EFEBarcelona

El juez sospecha que el exconseller de ERC Xavier Vendrell usó su influencia política para contactar con miembros del Govern con el fin de beneficiar sus distintos negocios, vinculados al tratamiento de residuos municipales, los laboratorios de biomecánica y hasta la fabricación de tests de Covid.

Así lo mantiene el titular del juzgado de instrucción número 1 de Barcelona, Joaquín Aguirre, en el auto en el que acuerda la entrada y registro en los domicilios y oficinas de Vendrell, detenido hoy junto a otros empresarios del círculo del expresidente Carles Puigdemont, en una causa que investiga el desvío de fondos para costear las actividades de Waterloo.

El juez basa sus sospechas en las intervenciones telefónicas del detenido, de las que se desprenden que Vendrell habría contactado con miembros del Govern, como el consejero de Enseñanza, Josep Bargalló, o de Salud, Alba Vergés, para desencallar presuntamente algunos de sus proyectos económicos.

Además, según el auto, en una conversación telefónica Vendrell se jactó de que tras el nombramiento de Salvador Illa en el Gobierno iba a tener "acceso" al ministerio de Sanidad, algo que "considera clave porque ha puesto mucho tiempo y dinero y llega la hora de recoger".

En opinión del juez, las intervenciones telefónicas revelan "el interés de Xavier Vendrell en el tratamiento de residuos de determinados municipios vinculados fundamentalmente a ERC", hasta el punto de que llegó a "tocar" a 700 ayuntamientos, el más importante de ellos el de Sant Cugat del Vallés (Barcelona), donde las "negociaciones estarían más avanzadas".
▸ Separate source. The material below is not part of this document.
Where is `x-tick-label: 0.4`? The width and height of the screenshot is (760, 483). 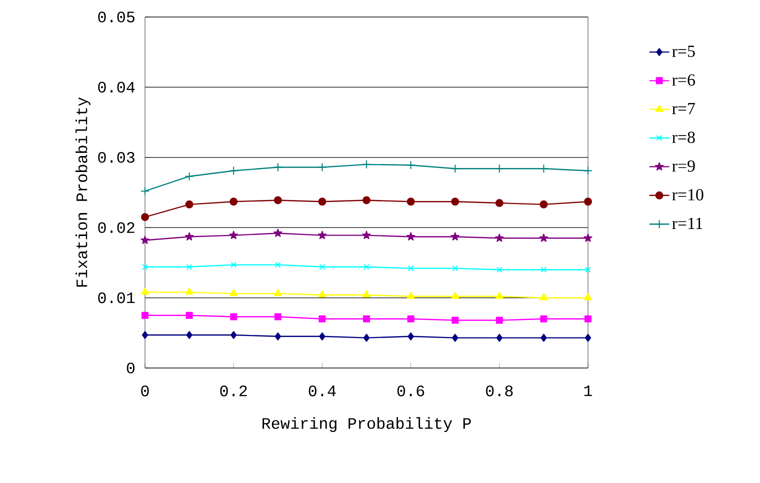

"Otro de los negocios en los que se ha sabido que Xavier Vendrell pretende beneficiarse de sus relaciones con políticos de ERC es el de los laboratorios de biomecánica", añade el juez, que cree que "para lograr un trato de favor" se reunió con la consellera de Salud, Alba Vergés, "en un encuentro que duró más de tres horas y del que le dijo a su esposa que había ido muy bien".

El juez señala además que Vendrell "participó en la gestión de los centros que se abrieron para ingresar a personas procedentes de residencias" afectadas por el coronavirus y que "a cambio percibió 5.000 euros".

Asimismo, añade, "intentó obtener un mayor rédito económico" asociándose con otras tres personas, entre ellas David Madí, para "proveer de test rápidos a la administración catalana", aunque el juez admite que no se ha podido determinar "si tales intenciones fructificaron".

Según las conversaciones intervenidas, Vendrell avisó al vicepresidente en funciones de presidente, Pere Aragonés, de que el Departamento de Salud "había dejado a las residencias a los pies de los caballos" y le advirtió de que, de esa manera, ERC no podía "marcar paquete".

"¿Cómo le quieres hacer creer a la gente que con la independencia estaremos mejor, no me vale decir porque no tengo todas las competencias", afirmó en una de las conversaciones intervenidas.

Otro de los proyectos en los que el juez aprecia un delito de tráfico de influencias es la recalificación supuestamente irregular de la zona conocida como Villa Bugatti, una masía de lujo ubicada en Cabrera de Mar (Barcelona), por lo que investiga al alcalde del municipio, Jordi Mir, de PDeCat.

Según el magistrado, "con el objetivo de que sus planes lleguen a buen fin, Xavier Vendrell no ha dudado en influenciar a sus contactos políticos de máximo nivel, como los consellers Damià Calvet o Josep Bargalló" además del alcalde, el concejal de Urbanismo y altos cargos del Departamento de Territorio.

"Tanto es así que Xavier Vendrell obtuvo el compromiso del Departamento de Territorio de darle una agilidad superior a la que marca la norma, lo que podría estar significando un trato de favor por parte de la autoridad o funcionario que se lo hubiese dicho, habiendo la crisis sanitaria supuesto un importante contratiempo en esos planes", añade el auto.

El instructor sostiene que "se han ejecutado obras y movimientos de tierra absolutamente irregulares en Villa Bugatti, pues no disponen de licencia y se vienen celebrando eventos incumpliendo reiteradamente las normas urbanísticas y sanitarias".

No obstante, agrega el auto, Vendrell se mostró convencido de que el expresidente de la Generalitat, Quim Torra, iría a "inaugurar" el recinto y habló con el exnúmero dos del Departamento de Interior, Brauli Duart, quien "le tranquilizó" diciéndole que habría "controles policiales informativos para que Torra esté contento, pero es pura escenografía".